SHPI Receives FDA Clearance To Market MiniLoc Safety Infusion Set

Specialized Health Products International, Inc. (OTCBB: SHPI), a leader in the design and development of medical safety devices, today announced that it has received 510(k) clearance from the U.S. Food & Drug Administration (FDA) to market its next generation safety Huber needle, MiniLoc(TM) Safety Infusion Set. The comprehensive MiniLoc(TM) product line, which includes 29 SKUs in a variety of needle gauges, lengths, and product configurations, will compete in the estimated $60 million U.S. Huber needle market.

MiniLoc(TM) Safety Infusion Set is SHPI's second entry into the growing safety Huber needle market. The Company's first safety Huber needle product, LiftLoc(R) Safety Infusion Set, has been marketed in the U.S. since 2002 and has emerged as one of the leading safety products in the field. While both product lines incorporate a Huber type needle with an integral safety needle device, MiniLoc(TM) Safety Infusion Set is based upon a new proprietary technology that enables state-of the-art protection in an ultra-low profile device. MiniLoc(TM)'s small footprint, needle forward design and enhanced angled tubing make the product easy to dress, facilitate placement in dual lumen ports, and provide excellent site visibility. The product's proprietary design enables controlled, easy engagement of the safety mechanism. MiniLoc(TM) has a smooth comfortable base that is designed for patient comfort, as well as specially lubricated needles that significantly reduce needle penetration force.
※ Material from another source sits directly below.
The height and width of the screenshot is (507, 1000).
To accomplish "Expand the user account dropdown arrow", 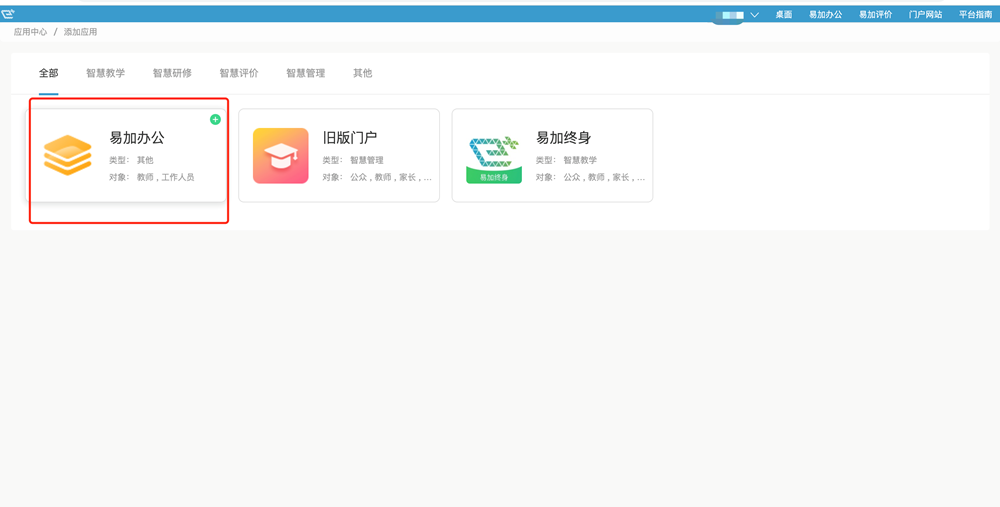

"Our new MiniLoc(TM) Safety Infusion Set product line provides an excellent opportunity to expand our safety Huber needle franchise and accelerate market penetration with what we believe is a 'best in class' entry in the growing safety Huber needle market," commented Jeff Soinski, President and Chief Executive Officer. "This innovative product was designed and developed with direct input from oncology nurses, the primary end-users of Huber needles, so we are confident it will be well-received in the market."

Mr. Soinski continued, "We are pleased to announce our second FDA marketing clearance in 2005, as the introduction of innovative new products is an important part of our growth strategy. Earlier this year, we announced 510(k) clearance for our SecureLoc(TM) Safety Introducer Needle product line, the first commercial application of our SecureLoc(TM) platform technology. We plan to ship MiniLoc(TM) through our existing U.S. distribution channels this summer and anticipate that this new product line will be an important contributor to our top and bottom line growth, as we extend our safety Huber needle portfolio and leverage the manufacturing, sales and marketing and customer service infrastructure we have established for LiftLoc(R)."

Huber needles are used to access surgically implanted, subcutaneous ports for vascular access on a repeated basis over an extended period of time. As such, they are hollow-bore and potentially blood-filled at the time of removal, with a significant need for an effective safety solution. A primary use of Huber needles is the infusion of chemotherapeutic agents for cancer patients.